The problem: Please repeat the entries word for word, beginning at the line that has "What do you see at coordinates (952, 348)" and ending after the line that has "pyautogui.click(x=359, y=190)".

Supplied entries:
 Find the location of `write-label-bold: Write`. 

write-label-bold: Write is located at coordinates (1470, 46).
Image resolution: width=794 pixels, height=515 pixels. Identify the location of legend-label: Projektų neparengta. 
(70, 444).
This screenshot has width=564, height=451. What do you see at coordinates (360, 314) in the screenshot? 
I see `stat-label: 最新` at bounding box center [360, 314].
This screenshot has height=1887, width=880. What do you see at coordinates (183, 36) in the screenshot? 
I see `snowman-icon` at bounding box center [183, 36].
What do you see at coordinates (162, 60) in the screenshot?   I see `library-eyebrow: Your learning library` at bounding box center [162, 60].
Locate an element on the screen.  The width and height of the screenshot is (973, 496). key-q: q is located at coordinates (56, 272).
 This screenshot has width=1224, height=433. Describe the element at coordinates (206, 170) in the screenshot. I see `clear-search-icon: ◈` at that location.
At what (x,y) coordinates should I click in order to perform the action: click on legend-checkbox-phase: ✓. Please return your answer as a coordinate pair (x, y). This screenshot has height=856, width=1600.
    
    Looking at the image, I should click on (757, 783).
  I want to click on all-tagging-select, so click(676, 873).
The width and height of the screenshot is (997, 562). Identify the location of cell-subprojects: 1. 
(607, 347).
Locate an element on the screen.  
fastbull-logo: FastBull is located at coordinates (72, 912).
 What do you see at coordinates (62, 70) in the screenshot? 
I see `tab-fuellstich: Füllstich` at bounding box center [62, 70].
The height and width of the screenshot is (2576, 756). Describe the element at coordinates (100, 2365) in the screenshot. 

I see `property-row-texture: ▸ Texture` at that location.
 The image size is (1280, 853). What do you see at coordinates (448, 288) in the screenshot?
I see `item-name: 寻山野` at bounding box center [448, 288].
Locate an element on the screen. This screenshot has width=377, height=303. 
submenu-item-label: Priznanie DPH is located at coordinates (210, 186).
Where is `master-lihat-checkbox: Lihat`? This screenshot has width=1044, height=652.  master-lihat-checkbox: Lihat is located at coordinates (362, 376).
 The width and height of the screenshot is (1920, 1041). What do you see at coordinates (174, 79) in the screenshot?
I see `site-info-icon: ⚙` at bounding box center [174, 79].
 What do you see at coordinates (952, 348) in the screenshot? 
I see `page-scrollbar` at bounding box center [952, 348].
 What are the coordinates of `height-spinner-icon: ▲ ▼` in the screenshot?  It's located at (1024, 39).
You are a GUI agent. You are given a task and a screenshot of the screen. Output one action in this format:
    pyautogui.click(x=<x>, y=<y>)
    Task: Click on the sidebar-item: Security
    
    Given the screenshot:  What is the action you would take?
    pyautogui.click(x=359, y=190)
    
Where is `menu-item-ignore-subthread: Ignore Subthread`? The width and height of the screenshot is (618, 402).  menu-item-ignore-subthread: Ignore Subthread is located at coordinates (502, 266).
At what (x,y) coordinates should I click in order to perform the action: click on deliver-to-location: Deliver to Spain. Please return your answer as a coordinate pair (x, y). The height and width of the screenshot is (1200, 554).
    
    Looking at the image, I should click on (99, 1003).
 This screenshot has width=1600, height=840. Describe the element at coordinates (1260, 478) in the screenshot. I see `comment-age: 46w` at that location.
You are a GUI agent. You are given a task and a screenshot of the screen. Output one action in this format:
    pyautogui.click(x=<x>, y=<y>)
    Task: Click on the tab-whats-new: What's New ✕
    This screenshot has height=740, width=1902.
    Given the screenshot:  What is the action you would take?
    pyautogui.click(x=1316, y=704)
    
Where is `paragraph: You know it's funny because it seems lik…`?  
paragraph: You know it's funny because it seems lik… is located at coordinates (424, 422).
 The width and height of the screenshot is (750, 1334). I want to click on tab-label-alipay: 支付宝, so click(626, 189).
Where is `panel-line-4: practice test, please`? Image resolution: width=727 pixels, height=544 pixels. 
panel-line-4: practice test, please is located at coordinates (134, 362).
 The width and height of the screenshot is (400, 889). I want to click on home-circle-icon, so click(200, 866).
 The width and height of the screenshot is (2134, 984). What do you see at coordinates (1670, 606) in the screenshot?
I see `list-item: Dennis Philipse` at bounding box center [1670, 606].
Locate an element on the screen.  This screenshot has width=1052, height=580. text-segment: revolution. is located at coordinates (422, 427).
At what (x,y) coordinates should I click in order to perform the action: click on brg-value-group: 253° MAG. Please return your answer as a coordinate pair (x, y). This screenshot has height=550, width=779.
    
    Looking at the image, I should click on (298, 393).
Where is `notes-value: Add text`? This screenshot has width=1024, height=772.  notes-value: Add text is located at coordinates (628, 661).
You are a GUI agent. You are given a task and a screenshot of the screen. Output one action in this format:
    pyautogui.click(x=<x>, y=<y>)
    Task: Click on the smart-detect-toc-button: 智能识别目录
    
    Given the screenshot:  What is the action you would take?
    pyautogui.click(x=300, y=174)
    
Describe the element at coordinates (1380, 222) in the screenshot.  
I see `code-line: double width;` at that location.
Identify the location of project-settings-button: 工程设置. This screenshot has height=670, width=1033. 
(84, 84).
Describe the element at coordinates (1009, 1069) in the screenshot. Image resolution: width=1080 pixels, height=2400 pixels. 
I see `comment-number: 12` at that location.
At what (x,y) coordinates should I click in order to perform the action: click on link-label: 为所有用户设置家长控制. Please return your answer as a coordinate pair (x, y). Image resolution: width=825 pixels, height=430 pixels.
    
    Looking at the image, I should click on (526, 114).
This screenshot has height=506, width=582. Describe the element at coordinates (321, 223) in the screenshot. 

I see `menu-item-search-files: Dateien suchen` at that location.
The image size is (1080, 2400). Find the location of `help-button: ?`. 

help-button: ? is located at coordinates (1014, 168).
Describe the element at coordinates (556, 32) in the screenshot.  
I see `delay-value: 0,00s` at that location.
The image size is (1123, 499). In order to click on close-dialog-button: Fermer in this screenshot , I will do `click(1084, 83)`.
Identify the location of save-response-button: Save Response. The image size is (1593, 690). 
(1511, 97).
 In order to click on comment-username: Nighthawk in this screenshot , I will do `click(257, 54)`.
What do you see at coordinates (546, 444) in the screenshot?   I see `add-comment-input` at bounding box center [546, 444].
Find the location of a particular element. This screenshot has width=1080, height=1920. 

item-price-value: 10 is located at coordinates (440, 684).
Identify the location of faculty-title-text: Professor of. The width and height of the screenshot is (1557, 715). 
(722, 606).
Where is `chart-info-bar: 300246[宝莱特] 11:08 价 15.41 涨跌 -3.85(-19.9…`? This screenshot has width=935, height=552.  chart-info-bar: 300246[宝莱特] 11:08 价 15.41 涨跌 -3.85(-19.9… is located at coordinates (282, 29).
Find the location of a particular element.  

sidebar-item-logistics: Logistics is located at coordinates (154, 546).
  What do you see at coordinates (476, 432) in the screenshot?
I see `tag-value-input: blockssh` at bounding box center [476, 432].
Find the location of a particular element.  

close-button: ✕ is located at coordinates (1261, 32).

Result below:
 What do you see at coordinates (952, 348) in the screenshot? 
I see `page-scrollbar` at bounding box center [952, 348].
 What are the coordinates of `height-spinner-icon: ▲ ▼` in the screenshot?  It's located at (1024, 39).
You are a GUI agent. You are given a task and a screenshot of the screen. Output one action in this format:
    pyautogui.click(x=<x>, y=<y>)
    Task: Click on the sidebar-item: Security
    
    Given the screenshot:  What is the action you would take?
    pyautogui.click(x=359, y=190)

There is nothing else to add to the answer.